- Exercise requirements -
Work out how many lines in the data that follows contain "computer". Write nothing but the number.

== Study material

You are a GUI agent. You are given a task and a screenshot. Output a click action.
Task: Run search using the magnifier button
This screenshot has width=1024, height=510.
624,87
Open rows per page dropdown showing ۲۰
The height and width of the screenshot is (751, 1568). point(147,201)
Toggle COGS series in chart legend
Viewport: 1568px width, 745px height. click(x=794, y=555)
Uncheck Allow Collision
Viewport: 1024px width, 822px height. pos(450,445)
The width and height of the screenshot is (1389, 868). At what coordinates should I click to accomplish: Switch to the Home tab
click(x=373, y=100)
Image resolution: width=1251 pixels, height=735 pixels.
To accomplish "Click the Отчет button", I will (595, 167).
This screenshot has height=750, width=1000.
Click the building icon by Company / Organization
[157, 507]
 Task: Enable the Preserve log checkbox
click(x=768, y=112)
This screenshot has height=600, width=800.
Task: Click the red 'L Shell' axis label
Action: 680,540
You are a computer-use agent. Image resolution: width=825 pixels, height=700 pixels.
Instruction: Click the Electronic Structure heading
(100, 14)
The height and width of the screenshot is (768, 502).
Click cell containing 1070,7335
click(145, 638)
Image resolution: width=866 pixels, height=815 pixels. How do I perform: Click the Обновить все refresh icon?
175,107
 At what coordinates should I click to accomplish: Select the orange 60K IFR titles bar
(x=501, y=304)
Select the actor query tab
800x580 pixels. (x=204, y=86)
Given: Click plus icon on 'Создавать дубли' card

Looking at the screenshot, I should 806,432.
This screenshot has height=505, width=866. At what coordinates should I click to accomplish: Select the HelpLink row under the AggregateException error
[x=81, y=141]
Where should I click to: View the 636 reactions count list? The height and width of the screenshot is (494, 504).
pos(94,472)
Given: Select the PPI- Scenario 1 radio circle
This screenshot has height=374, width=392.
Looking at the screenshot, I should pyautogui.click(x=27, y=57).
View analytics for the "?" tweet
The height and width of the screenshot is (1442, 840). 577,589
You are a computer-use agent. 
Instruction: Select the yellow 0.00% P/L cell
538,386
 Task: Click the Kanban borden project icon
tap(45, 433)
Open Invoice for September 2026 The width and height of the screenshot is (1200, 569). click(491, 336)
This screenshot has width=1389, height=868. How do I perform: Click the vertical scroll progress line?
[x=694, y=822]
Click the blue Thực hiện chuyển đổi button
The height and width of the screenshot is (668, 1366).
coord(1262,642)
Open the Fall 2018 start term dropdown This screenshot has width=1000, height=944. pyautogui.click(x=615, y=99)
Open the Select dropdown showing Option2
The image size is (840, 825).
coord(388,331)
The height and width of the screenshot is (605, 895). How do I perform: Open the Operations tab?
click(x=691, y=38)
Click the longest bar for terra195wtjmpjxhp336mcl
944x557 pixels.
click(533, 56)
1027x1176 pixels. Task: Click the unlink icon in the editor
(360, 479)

====

- Task response -
2